- **Problem statement**:
In the data below, one line contains "Instruction: Click the green" and a later one contains "Task: Click the Cartella". Print both, with every line between them, exactly and alone.

- **Data for the task**:
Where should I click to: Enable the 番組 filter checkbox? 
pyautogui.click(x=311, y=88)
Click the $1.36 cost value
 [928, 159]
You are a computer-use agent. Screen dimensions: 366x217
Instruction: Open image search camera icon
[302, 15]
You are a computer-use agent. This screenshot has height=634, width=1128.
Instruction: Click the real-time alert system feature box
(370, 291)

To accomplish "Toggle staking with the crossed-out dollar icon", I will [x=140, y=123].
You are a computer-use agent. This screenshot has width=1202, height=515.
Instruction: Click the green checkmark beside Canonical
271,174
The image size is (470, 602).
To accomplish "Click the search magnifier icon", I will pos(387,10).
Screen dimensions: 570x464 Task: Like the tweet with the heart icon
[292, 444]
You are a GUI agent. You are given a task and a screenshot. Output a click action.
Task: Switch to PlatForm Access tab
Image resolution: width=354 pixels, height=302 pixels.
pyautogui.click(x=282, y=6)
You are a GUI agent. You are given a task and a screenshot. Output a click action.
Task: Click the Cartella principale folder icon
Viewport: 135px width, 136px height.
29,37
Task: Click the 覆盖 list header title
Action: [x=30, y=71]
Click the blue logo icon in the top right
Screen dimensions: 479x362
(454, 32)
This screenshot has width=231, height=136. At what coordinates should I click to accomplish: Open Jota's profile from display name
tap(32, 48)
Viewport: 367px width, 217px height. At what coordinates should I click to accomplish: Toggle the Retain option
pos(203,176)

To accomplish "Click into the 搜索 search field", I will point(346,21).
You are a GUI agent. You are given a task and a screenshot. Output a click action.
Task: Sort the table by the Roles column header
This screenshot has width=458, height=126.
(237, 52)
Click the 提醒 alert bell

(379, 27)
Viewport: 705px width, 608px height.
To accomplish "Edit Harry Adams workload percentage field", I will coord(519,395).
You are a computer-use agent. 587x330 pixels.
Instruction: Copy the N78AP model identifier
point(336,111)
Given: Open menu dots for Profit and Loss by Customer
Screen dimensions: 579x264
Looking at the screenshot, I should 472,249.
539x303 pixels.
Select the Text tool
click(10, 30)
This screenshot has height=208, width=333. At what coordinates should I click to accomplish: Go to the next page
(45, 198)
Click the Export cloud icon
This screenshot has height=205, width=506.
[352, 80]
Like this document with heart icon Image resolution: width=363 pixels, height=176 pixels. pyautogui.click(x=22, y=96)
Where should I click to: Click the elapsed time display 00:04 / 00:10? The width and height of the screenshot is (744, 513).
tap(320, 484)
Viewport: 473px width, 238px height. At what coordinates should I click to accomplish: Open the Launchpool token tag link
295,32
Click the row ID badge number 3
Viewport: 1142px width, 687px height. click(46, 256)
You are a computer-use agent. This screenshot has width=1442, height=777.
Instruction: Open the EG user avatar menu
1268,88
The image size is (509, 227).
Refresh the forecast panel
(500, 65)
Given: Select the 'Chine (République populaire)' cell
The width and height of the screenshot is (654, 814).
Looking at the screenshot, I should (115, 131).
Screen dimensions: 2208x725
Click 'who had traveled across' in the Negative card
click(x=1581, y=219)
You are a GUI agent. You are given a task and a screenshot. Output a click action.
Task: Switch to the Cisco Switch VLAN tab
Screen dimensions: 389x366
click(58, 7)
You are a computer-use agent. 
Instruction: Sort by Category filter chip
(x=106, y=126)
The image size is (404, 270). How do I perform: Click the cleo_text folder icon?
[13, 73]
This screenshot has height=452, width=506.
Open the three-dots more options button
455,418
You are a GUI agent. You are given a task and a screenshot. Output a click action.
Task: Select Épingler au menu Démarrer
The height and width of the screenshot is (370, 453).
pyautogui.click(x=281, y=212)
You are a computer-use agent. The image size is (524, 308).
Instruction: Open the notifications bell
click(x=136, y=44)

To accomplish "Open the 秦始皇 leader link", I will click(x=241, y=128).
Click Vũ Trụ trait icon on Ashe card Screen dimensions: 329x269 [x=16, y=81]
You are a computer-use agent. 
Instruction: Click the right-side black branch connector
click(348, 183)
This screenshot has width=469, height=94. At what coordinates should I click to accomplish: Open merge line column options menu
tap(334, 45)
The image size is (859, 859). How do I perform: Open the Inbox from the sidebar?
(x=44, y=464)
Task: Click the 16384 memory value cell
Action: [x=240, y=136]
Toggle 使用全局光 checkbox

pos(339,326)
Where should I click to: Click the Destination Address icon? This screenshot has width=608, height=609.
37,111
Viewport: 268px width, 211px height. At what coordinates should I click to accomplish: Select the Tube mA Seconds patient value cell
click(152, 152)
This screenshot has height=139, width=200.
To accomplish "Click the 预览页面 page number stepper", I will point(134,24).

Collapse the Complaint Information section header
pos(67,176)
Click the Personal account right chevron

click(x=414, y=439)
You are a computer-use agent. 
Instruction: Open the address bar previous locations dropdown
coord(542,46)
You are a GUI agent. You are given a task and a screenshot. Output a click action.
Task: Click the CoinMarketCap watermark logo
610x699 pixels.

- **Written answer**:
Instruction: Click the green checkmark beside Canonical
271,174
The image size is (470, 602).
To accomplish "Click the search magnifier icon", I will pos(387,10).
Screen dimensions: 570x464 Task: Like the tweet with the heart icon
[292, 444]
You are a GUI agent. You are given a task and a screenshot. Output a click action.
Task: Switch to PlatForm Access tab
Image resolution: width=354 pixels, height=302 pixels.
pyautogui.click(x=282, y=6)
You are a GUI agent. You are given a task and a screenshot. Output a click action.
Task: Click the Cartella principale folder icon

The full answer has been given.